8. Indemnification and Taxes. Client hereby indemnifies and holds Goodman and its affiliates, subsidiaries, directors, officers, employees, representatives and agents (Good and all such Persons referred to herein each individually as an "Indemnified Person" and collectively as the "Indemnified Persons") harmless from and against any and all suits, actions, proceedings, claims, damages, losses, liabilities and expenses of every kind and nature (including attorneys' costs, fees and expenses) which may be instituted or asserted against or incurred by any such Indemnified Person with respect to the execution. delivery, enforcement, performance or administration of, or in any other way arising out of or relating to, this Agreement or any Other Agreement, and any actions or inactions with respect to any of the foregoing, except to the extent that any such indemnified liability is determined pursuant to a final, non-appealable order issued by a court of competent jurisdiction to have resulted solely from such Indemnified Person's gross negligence or willful misconduct. No Indemnified Person shall be responsible or liable to Client or to any other party for indirect, punitive, special, exemplary or consequential damages which may be alleged as a result of any advance or other financial accommodation having been extended, denied, delayed, conditioned, suspended or terminated under this Agreement or any Other Agreement or as a result of any other event or transaction contemplated hereunder or thereunder. In addition, if any tax or fee by any governmental authority (other than income and franchise taxes owing by Goodman) is or may be imposed on or as a result of any transaction between Client and Goodman, or in respect to sales or the goods affected by such sales, which Goodman is or may be required to withhold or pay, Client acknowledges sole responsibility for such fee or tax and agrees to indemnify and hold Goodman harmless in respect of such taxes. Client will pay to Goodman, upon Goodman•s demand, the amount of any such taxes, which shall be charged to the Reserve Account as an Advance.
9. Costs and Expenses.
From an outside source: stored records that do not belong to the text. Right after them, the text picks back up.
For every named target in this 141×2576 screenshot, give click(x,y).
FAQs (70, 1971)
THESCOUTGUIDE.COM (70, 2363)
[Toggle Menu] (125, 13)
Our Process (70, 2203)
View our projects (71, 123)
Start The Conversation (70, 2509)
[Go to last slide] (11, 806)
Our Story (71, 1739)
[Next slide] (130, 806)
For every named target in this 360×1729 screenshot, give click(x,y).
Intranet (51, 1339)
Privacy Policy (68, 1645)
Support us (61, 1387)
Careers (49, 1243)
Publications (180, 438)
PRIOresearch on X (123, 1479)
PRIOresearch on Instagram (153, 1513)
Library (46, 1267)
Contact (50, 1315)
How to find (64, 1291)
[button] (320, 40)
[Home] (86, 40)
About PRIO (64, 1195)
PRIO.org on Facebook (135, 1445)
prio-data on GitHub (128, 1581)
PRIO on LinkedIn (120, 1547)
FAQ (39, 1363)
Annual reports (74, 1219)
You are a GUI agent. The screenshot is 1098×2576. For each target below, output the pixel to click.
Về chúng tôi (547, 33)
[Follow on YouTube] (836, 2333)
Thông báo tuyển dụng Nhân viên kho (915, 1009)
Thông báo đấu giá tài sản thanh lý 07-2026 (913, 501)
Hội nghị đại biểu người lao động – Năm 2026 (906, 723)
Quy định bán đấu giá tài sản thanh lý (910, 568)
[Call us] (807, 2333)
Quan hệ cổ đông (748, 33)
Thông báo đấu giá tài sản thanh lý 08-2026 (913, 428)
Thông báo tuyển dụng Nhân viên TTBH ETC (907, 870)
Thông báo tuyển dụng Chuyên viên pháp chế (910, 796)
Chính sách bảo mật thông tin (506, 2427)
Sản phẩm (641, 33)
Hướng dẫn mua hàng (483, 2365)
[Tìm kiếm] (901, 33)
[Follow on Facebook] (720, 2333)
Client shall pay to Goodman all costs, fees and expenses, including attorneys' and other professionals" costs, fees and expenses, incurred by Goodman in connection with the preparation, execution, delivery, administration or enforcement of this Agreement or any Other Agreement, or the filing or perfecting of any security interest of Goodman in any Collateral. In addition, Client shall also reimburse Goodman for all costs, fees and expenses incurred by Goodman, including attorneys' and professionals' costs, fees and expenses, in connection with: (i) obtaining or enforcing payment or performance of any Obligation; (ii) the prosecution or defense of any action or proceeding concerning any matter arising out of or connected with this Agreement, any Other Agreement or any of the Collateral; (iii) any action or effort to inspect, appraise, examine, verify, protect, collect, sell, liquidate or otherwise dispose of any Collateral, including all costs incurred or payable in connection with periodic field examinations at such rates as shall be charged by Goodman to its clients from time to time. Client shall also pay to Goodman its standard and customary fees relating to bank services, wire transfers, special or additional reports, remittance expenses (including, without limitation, incoming wire charges, currency conversion fees and stop payment fees), and other services at such rates as shall be charged by Goodman to its clients from time to time. All such costs, fees and expenses, together with all filing, recording and search fees and taxes payable by Client to Goodman, shall be payable on demand and may be charged by Goodman to the Reserve Account as an Advance.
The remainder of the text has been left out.